_INPUT:_
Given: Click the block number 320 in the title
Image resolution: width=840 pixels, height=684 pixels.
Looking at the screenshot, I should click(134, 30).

* * *

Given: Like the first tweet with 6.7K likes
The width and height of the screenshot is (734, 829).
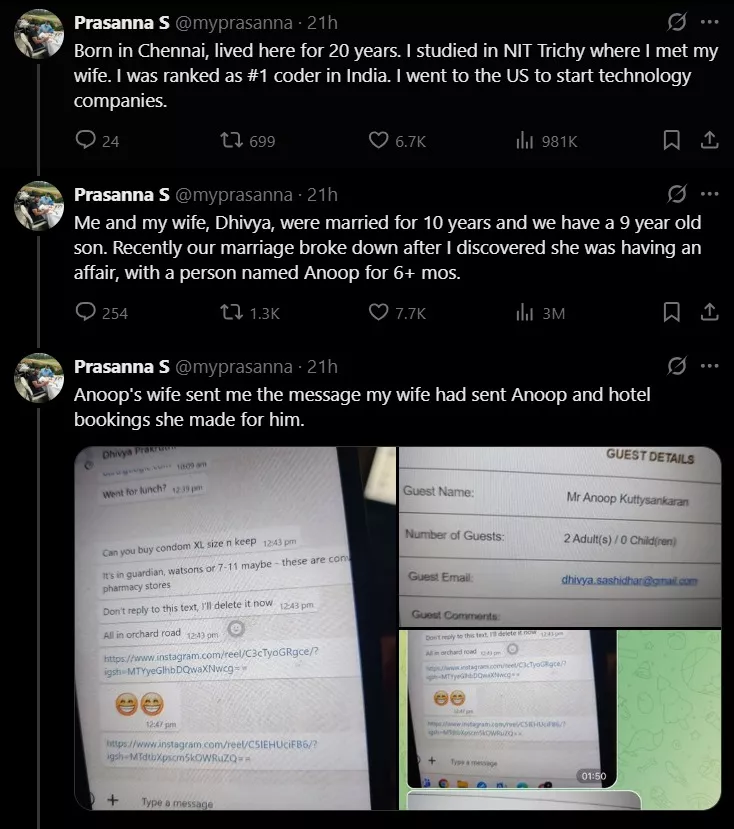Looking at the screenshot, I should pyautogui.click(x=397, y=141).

* * *

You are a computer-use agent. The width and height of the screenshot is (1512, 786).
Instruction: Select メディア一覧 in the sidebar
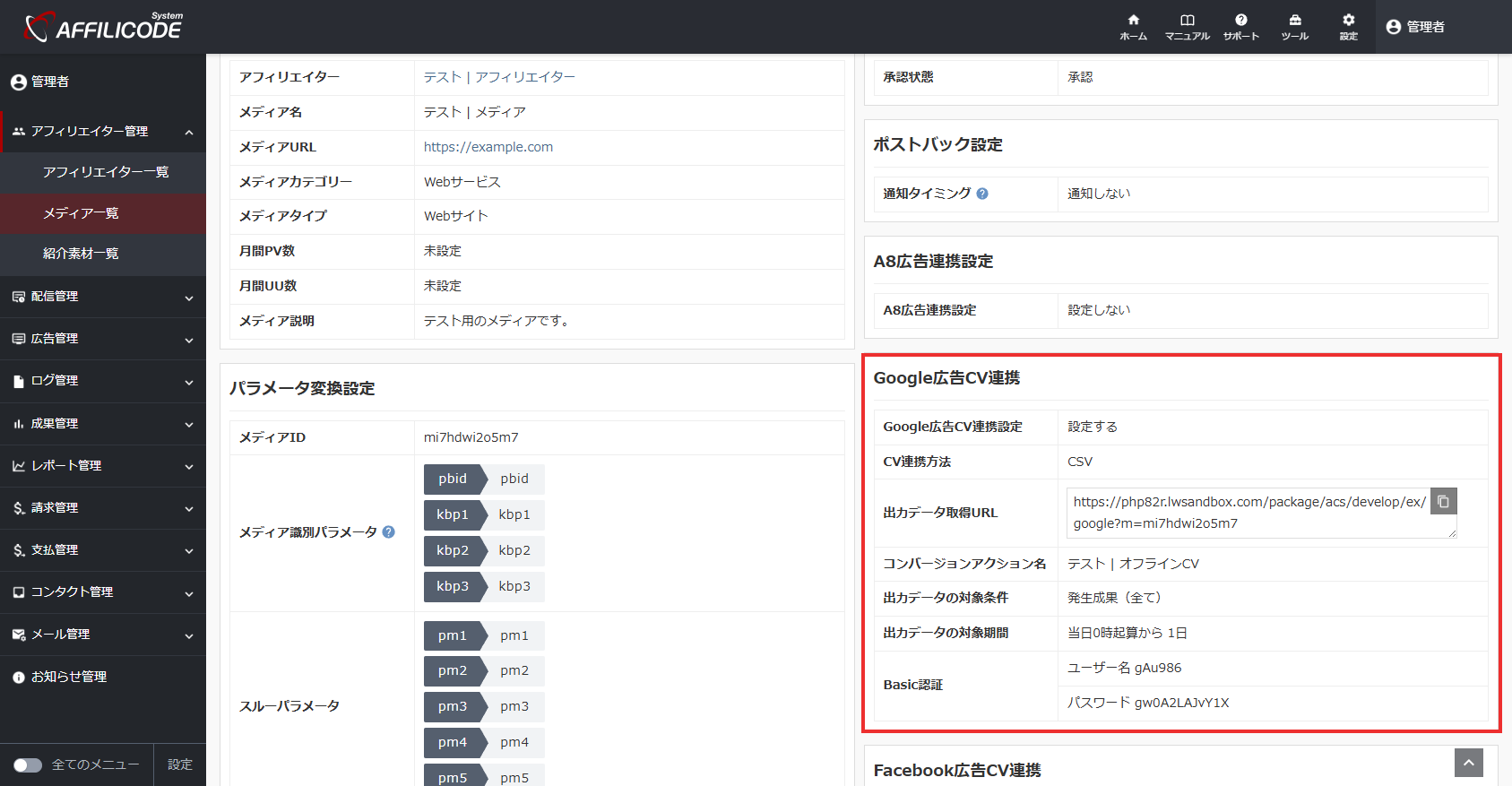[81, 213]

_TASK INSTRUCTIONS:_ Write out every line in the data that holds the string "Given".

_SOLUTION TO THE PROBLEM:_
Given: Click the block number 320 in the title
Given: Like the first tweet with 6.7K likes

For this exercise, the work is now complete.